No, only private network addresses are supported (E.g. ULA). nginx will always stand between clients and your services.

Regarding nginx configuration...

Why not use NAT table rules instead of nginx, for exposing services? Or why not HAproxy?

The NAT table rules limit the number of upstream IPs to 1, which is not ideal asd you may want to expose your service through multiple servers (e.g. think kubernetes NodePort services). HAproxy does not support UDP loadbalacing.

Can i use a DNS record that changes over time in a dlan_proxy rule?

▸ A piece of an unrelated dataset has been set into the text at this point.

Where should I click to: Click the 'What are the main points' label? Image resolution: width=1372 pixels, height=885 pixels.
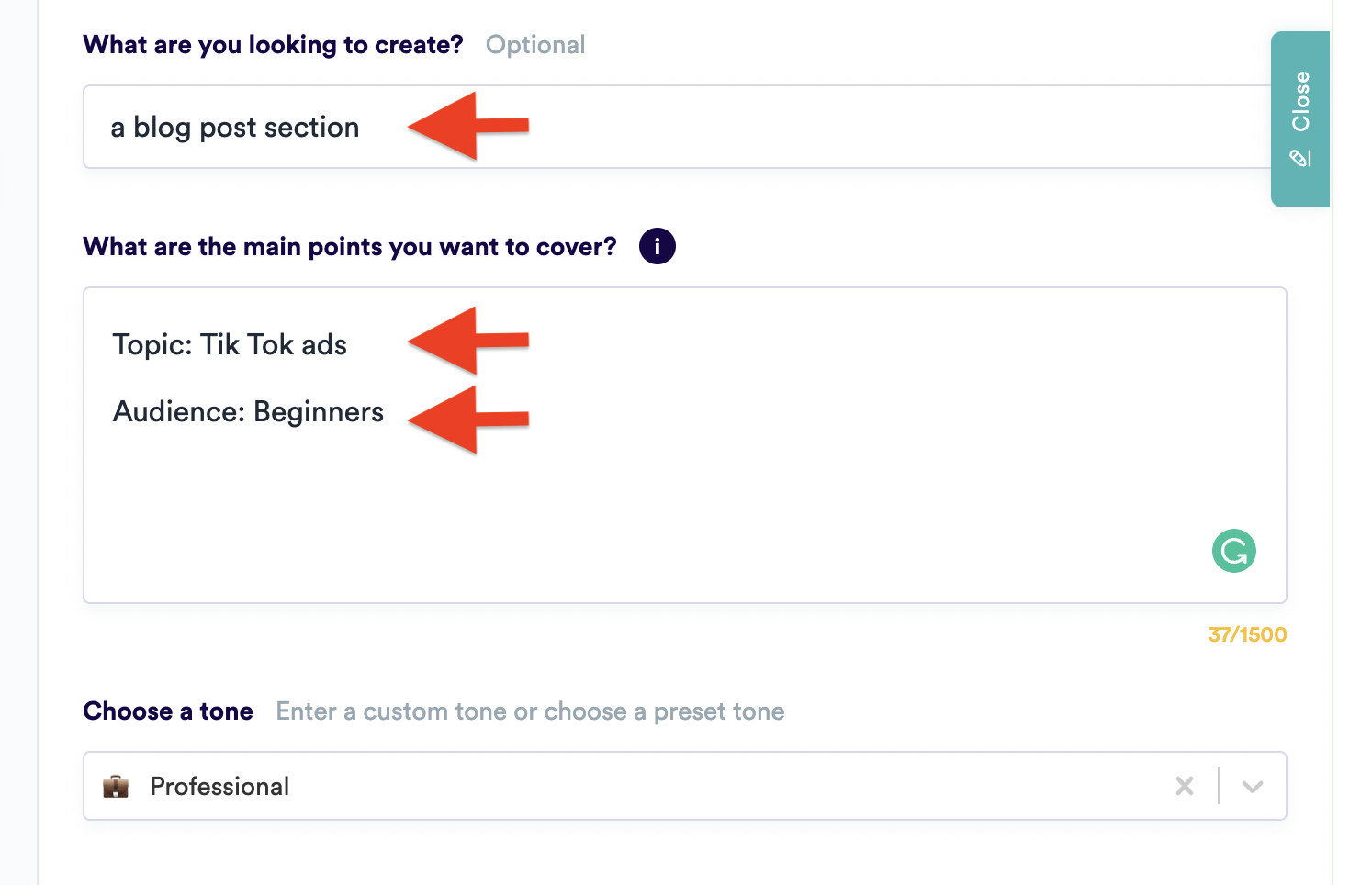pos(349,247)
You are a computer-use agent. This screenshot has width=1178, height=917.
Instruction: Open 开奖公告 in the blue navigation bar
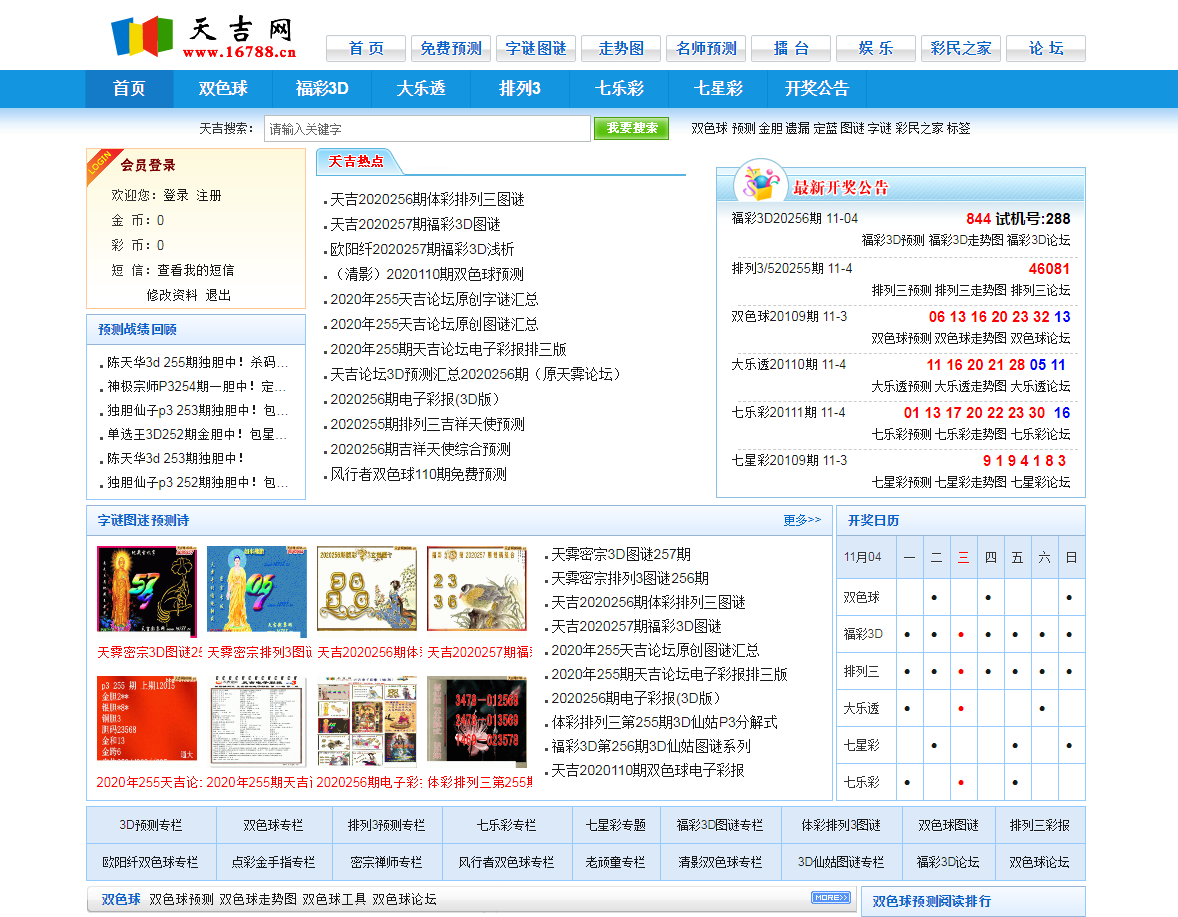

You can technically, but there is a catch: the open source version of nginx, unfortunately, only resolves DNS records at start time and reload time. So if a DNS record you put in dlan_proxy (which is used in upstream blocks) changes after nginx starts, the only way you can have nginx update its upstream pool is to have it reload its config (e.g. nginx -s reload).

There's a trick that forces open source nginx to resolve records also over time (tl;dr: don't use upstreams, use variables inside of the proxy_pass directive), but it only works for HTTP proxying; as dlan uses TCP/UDP loadbalancing, we're out of luck.

Can i use a DNS record that points to multiple IPs in a dlan_proxy rule?

Yes, nginx supports that.

The upstream parameter is simply expanded to multiple server entries in the nginx config, for that service; and if a server entry is a record pointing to multiple IPs, then all of these are added to the upstreams pool.

How to listen on both IPv4 and IPv6 addresses, for a single dlan_proxy entry?

To do that, explicitly listen on both IPv4 and IPv6 addresses in your listen entries in dlan_proxy. E.g. to listen on all addresses for port 80, you should specify both [::]:80 and 0.0.0.0:80. This is because nginx has the ipv6only flag on by default, which means that when it binds to a port, it only uses one IP version.

The advantage of this is that you can expose multiple services using the same port, multiplexed by IP version (e.g. 0.0.0.0:80 loadbalances towards a certain service; [::]:80 loadbalances towards a different service)

Troubleshooting tips? Known issues? Gotchas?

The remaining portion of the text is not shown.